I recently had a call with an old colleague. He told me about someone who contacted him with a startup idea and a 50k budget. That person wanted to build something that would compete with apps like DoorDash or Uber Eats.
Those 50k probably felt like a lot of money to that person. But here's the reality check: to build products that compete at that level, you need serious investment. We're talking hundreds of thousands, if not millions.
This conversation got me thinking about why clients often get sticker shock from development quotes. And why explaining our pricing feels like an uphill battle.
Every project is research and development
Here's what most people don't understand: software development isn't manufacturing. Every project is essentially R&D work.
When you ask us to build a feature, we're not pulling a pre-made component off the shelf. We're solving a unique problem that hasn't been solved exactly this way before.
Take a simple example from a CRM system. A client wants to add a "merge duplicate contacts" feature. Sounds straightforward, right? But what happens when those contacts have conflicting information? Which phone number do we keep? What if one contact has a deal attached and the other has a support ticket? What if the merge fails halfway through?
This is what we call the "happy flow" problem. Clients think about the perfect scenario where everything works smoothly. But we have to think about all the ways things can go wrong.
That simple merge feature suddenly needs error handling, rollback mechanisms, user permissions, audit trails, and conflict resolution workflows. What looked like a day's work becomes a week-long project.
The real cost is in figuring out what to build
Most development time doesn't go into writing code. It goes into understanding the problem and designing the solution.
I like the old story about sharpening an axe. If you have eight hours to cut down a tree, spend six hours sharpening the axe and two hours cutting. The same applies to development.
The planning phase is invisible to clients, but it's where the real value gets created. We're not just figuring out how to code something. We're figuring out what to code in the first place.
When we work on legacy projects, it's like renovation work. You want to knock down a wall, but you don't know what's behind it. Could be nothing. Could be electrical wiring and plumbing. If it's nothing, it's a quick job. If there's infrastructure behind that wall, the project just got 10 times more complex.
The same thing happens in software. You want to change something on the front end, but suddenly you realize the back end needs major restructuring to support it. That's not scope creep. That's the reality of working with existing systems.
Custom means no assembly line exists
Here's my contrarian take: software is one of the few industries where a minimum viable product (MVP) actually works.
If you get quotes to build a house, they'll be similar. Maybe 30% difference at most. There's no concept of an MVP house. You can't build a proof-of-concept foundation and see how it performs.
But in software? You could get quotes that differ by 10x or even 20x. That's not because some developers are ripping you off.

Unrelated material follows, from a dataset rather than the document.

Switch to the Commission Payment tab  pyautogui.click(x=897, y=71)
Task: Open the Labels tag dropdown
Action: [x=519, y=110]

It's because we're solving different versions of the problem.
One team might build you an MVP in two weeks. Another might propose a full-featured solution that takes two years. Both are valid approaches, depending on what you actually need.
The expensive version isn't overpriced. The cheap version isn't cutting corners. They're just solving different problems.

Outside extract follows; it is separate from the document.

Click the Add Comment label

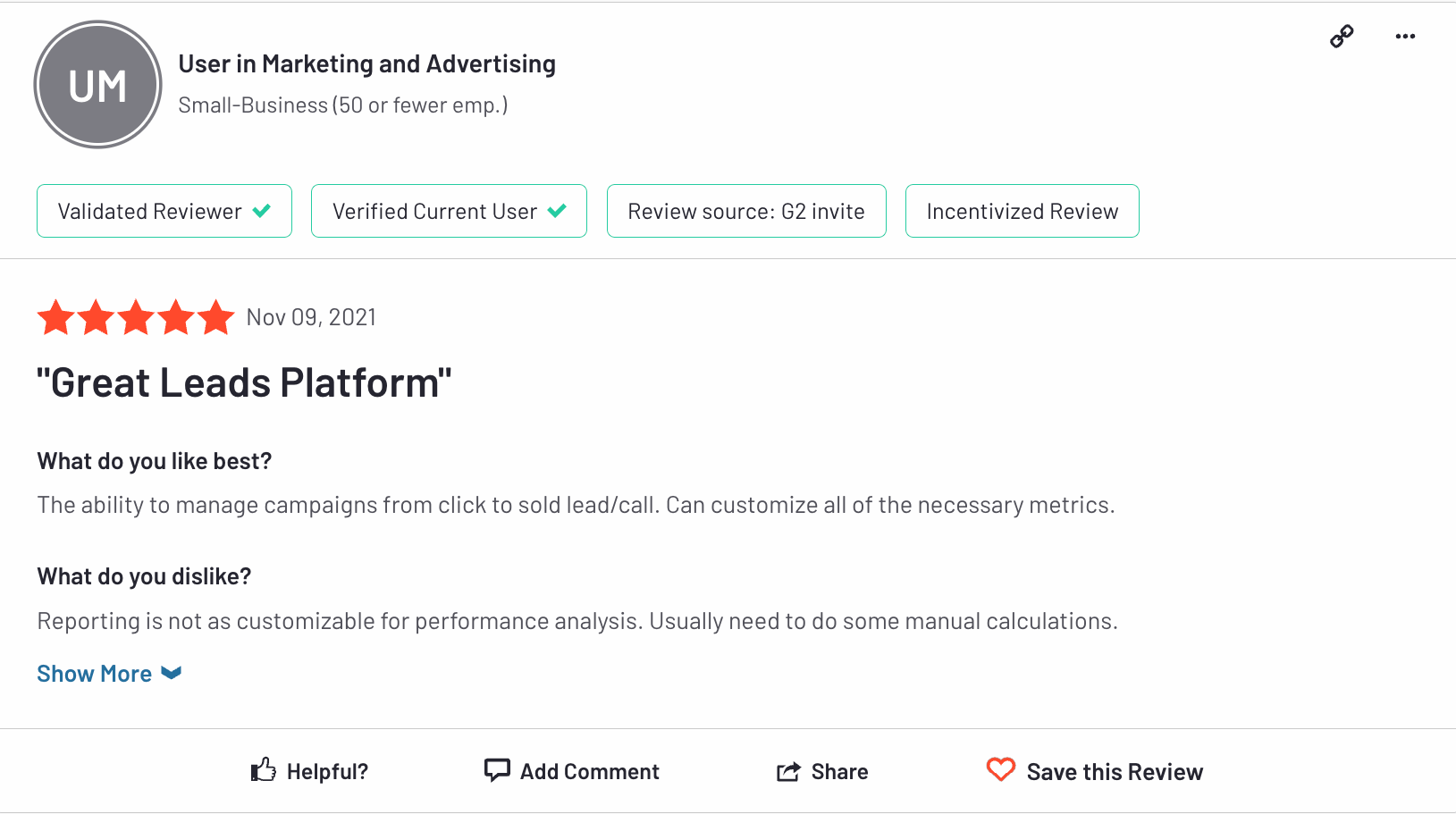(590, 772)
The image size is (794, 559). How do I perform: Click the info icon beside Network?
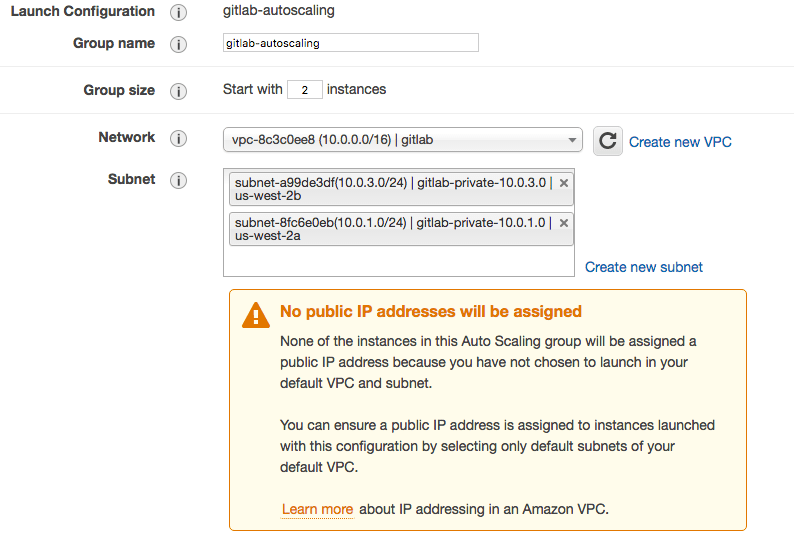[x=179, y=139]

Think about it like manufacturing. When car companies build a new model, they spend millions creating the tooling and molds. Once those exist, each car costs much less to produce. But someone has to pay for creating that tooling.

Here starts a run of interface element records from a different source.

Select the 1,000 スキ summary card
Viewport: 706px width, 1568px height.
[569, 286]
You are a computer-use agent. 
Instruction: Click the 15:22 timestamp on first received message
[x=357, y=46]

In custom software, you're paying for the tooling creation every single time. There's no assembly line. There's no existing mold. Each project needs its own problem-solving process.
Why value-based pricing doesn't work for code
The industry loves to talk about value-based pricing. In my experience, however, this isn’t the typical reality with software development.
Value-based pricing can work for consulting. It can work for strategy and planning. But when it comes to actually writing code? You're paying for time and expertise, not business outcomes.
A developer doesn't bring value by typing code. They bring value through planning, architecture decisions, and problem-solving. But the execution part? That's skilled labor with predictable time requirements.
You wouldn't pay your surgeon based on how much better you feel afterward. You pay them for their skill and the time it takes to perform the procedure. The same principle applies to development.
The real conversation we should be having
Instead of defending why development costs so much, maybe we should reframe the conversation.
Custom software isn't expensive. It's appropriately priced for R&D work that solves unique problems.
The question isn't "Why does this cost 250k?" The question is "What version of this problem do we actually need to solve?"
Maybe you don't need to compete with Uber on day one. Maybe you need to validate your idea with a simple booking system first. Maybe the 5k version gives you enough information to decide if the 250k version makes sense.
But let's stop pretending that custom development should cost the same as buying software off the shelf. You're not buying a product. You're investing in creating something that doesn't exist yet.
That's always been expensive, in every industry, throughout history. Software development isn't different. We're just more honest about what goes into the process.